*** Opening of Data supplied ***
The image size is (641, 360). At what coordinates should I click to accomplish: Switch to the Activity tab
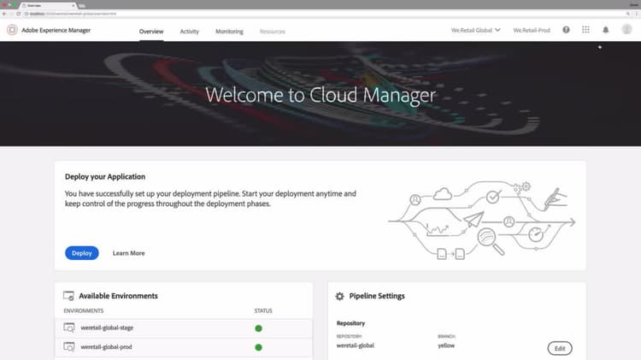[x=189, y=32]
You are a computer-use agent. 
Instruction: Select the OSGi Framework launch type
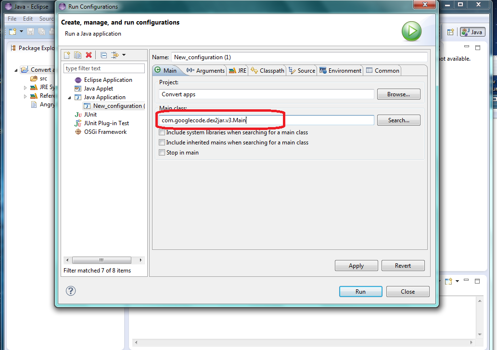(105, 132)
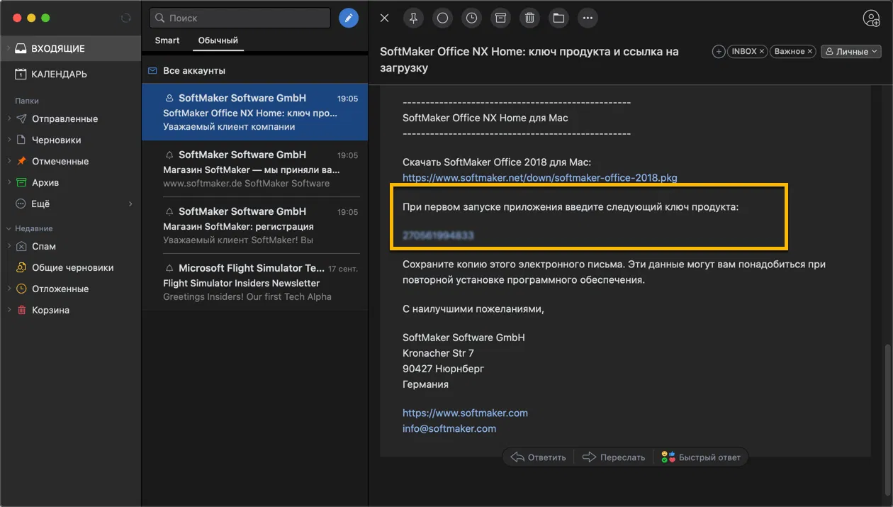This screenshot has width=893, height=507.
Task: Select the Обычный inbox tab
Action: pos(218,40)
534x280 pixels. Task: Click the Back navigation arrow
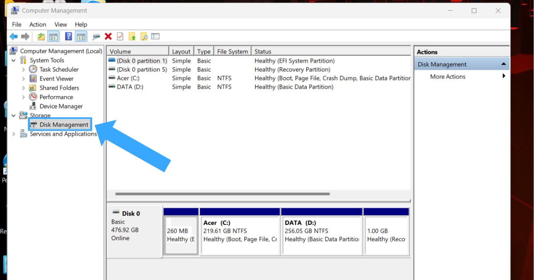(13, 36)
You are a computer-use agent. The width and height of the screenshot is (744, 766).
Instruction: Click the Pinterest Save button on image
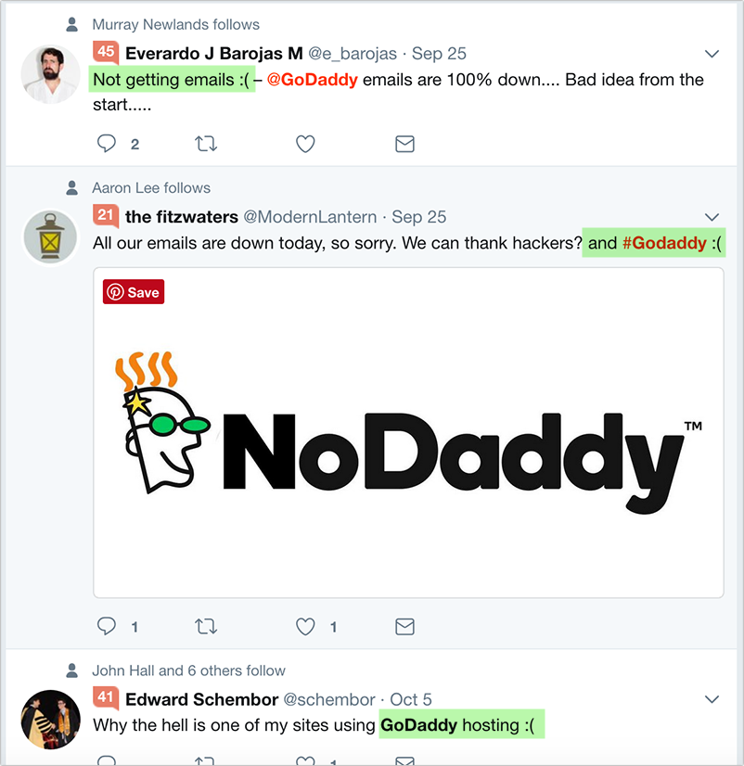tap(134, 291)
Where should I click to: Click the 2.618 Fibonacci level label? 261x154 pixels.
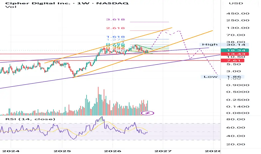pos(115,28)
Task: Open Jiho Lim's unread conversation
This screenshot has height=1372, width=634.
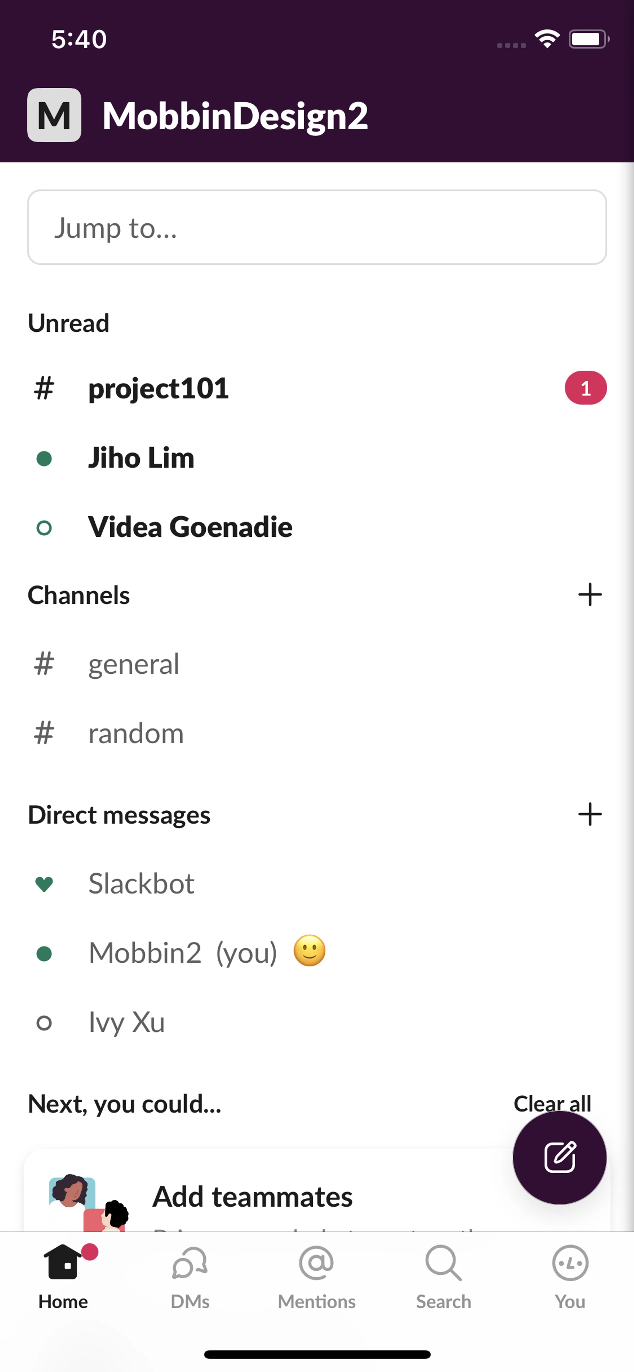Action: coord(141,458)

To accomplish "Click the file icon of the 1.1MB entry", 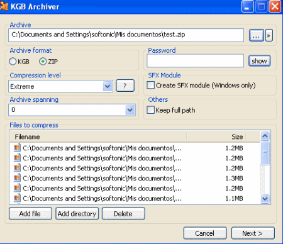I will pyautogui.click(x=17, y=198).
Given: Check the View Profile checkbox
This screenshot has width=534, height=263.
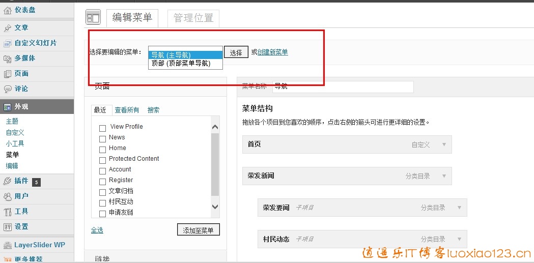Looking at the screenshot, I should [102, 128].
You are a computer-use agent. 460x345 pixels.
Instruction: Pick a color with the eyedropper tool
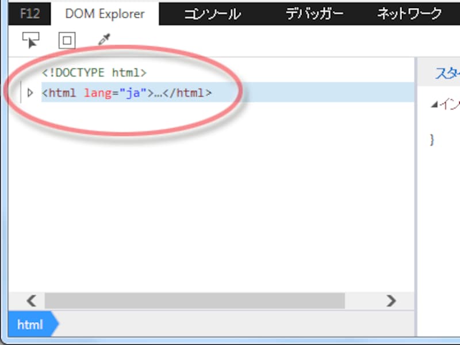104,40
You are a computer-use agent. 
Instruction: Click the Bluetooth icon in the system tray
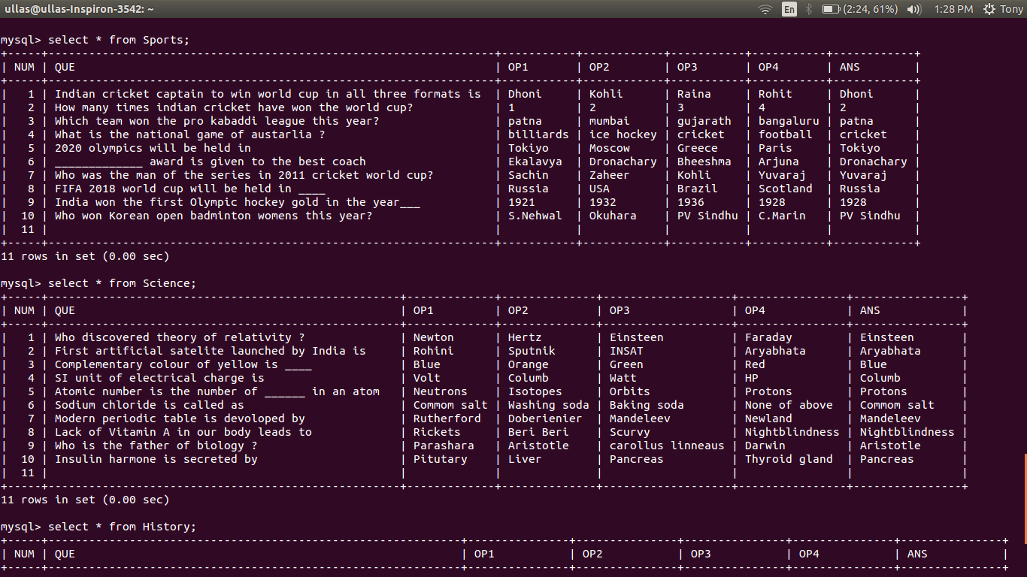point(808,9)
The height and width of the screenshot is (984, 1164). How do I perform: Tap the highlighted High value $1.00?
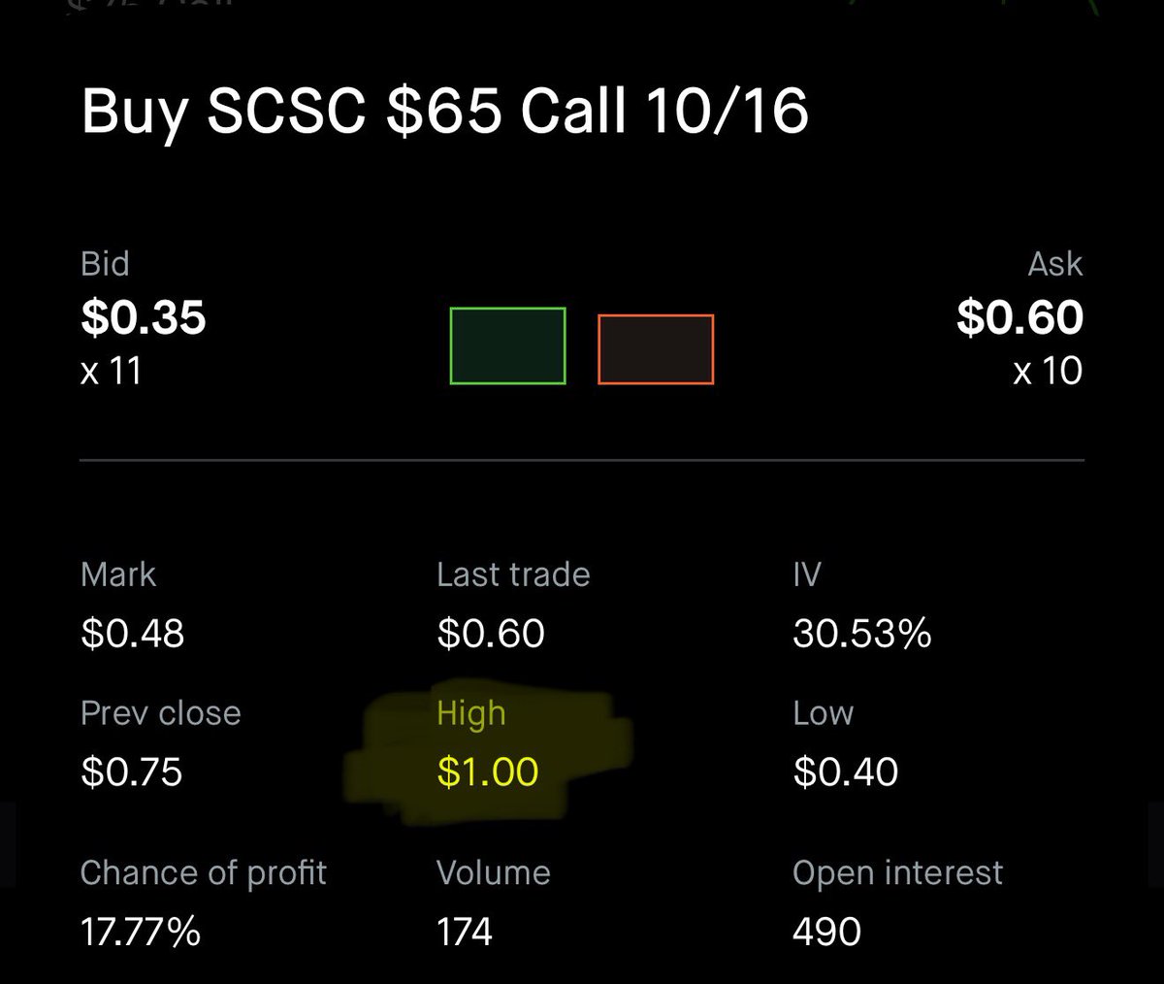click(x=488, y=772)

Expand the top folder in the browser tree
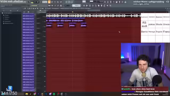point(2,13)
*** Close of Data supplied ***
● **What to produce**
Tally the lines of the material that contain the word "computer" and say the number, nothing more.

● **Result**
4